Last updated: June 2026

Quick Answer

Dividend ETFs can provide steady passive income, with yields ranging from 2-4% for quality funds like SCHD and VYM. They work best for retirees or those seeking regular cash flow.

The Complete Answer

Dividend ETFs can be a solid source of passive income, paying you cash (usually quarterly) without selling any shares. Quality funds like SCHD and VYM yield roughly 2.5-3.5%, meaningfully more than the ~1.3% of a broad fund like VOO, and they focus on established, profitable companies with a history of paying shareholders.

They suit two situations especially well: retirees who want regular cash flow to cover expenses, and investors who simply find a steady dividend psychologically easier to hold through downturns. SCHD screens for financial quality and dividend growth, while VYM casts a wider net across high-yielding large companies.

There are trade-offs to understand. In a taxable account, dividends are taxed in the year you receive them even if you reinvest, which can be less efficient than letting a growth-oriented fund compound untaxed until you sell.
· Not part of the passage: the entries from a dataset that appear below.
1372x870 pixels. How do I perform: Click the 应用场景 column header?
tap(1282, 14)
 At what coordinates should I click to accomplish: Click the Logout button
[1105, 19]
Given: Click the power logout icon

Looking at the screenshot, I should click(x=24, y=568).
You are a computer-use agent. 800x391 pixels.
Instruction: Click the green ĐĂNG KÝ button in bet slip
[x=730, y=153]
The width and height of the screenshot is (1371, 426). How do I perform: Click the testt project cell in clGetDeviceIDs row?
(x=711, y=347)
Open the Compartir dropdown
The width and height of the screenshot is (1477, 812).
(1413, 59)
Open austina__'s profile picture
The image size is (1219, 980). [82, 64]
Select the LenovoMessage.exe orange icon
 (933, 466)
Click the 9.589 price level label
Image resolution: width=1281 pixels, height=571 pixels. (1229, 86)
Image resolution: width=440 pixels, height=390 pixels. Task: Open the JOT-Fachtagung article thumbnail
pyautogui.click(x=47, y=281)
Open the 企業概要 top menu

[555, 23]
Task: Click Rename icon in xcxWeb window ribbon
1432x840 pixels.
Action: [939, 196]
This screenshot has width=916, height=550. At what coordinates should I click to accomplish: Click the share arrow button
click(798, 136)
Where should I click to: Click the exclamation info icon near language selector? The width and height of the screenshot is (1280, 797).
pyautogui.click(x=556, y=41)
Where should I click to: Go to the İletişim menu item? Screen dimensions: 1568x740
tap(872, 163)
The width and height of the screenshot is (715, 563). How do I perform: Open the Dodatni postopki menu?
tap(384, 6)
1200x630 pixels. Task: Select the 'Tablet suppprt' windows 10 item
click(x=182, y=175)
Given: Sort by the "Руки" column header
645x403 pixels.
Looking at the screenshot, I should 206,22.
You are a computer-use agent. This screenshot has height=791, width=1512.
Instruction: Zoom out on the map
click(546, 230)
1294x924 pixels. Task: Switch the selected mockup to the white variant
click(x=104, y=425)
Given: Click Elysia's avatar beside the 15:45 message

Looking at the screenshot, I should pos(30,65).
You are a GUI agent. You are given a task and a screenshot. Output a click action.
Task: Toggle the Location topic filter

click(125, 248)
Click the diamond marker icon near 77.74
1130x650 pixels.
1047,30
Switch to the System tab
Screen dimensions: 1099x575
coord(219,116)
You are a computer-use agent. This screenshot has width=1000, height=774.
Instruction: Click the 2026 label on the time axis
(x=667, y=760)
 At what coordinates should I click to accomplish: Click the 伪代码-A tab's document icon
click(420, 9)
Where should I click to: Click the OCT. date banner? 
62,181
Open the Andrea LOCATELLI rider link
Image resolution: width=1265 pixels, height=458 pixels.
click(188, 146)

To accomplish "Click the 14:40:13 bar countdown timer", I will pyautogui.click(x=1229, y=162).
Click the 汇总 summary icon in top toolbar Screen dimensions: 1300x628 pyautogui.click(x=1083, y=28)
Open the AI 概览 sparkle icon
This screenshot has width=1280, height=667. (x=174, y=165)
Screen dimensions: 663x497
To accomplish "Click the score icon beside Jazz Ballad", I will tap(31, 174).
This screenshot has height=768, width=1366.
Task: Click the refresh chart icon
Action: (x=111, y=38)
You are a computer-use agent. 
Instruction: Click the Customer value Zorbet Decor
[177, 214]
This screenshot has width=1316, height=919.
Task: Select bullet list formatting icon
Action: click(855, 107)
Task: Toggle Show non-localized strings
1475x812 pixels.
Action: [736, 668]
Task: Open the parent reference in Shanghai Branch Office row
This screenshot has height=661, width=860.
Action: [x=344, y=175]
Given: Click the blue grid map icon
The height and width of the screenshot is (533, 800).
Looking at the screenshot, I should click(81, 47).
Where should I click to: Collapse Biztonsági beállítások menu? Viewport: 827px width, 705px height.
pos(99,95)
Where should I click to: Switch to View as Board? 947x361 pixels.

And chasing the very highest yields can lead you into financially weak companies whose dividends later get cut.

While you are building wealth rather than spending it, the smartest move is usually to reinvest the dividends (DRIP) so they buy more shares and compound. Holding dividend ETFs in a Roth IRA sidesteps the tax drag entirely. As a passive-income engine they work, but total return — price growth plus dividends — is what ultimately builds the balance.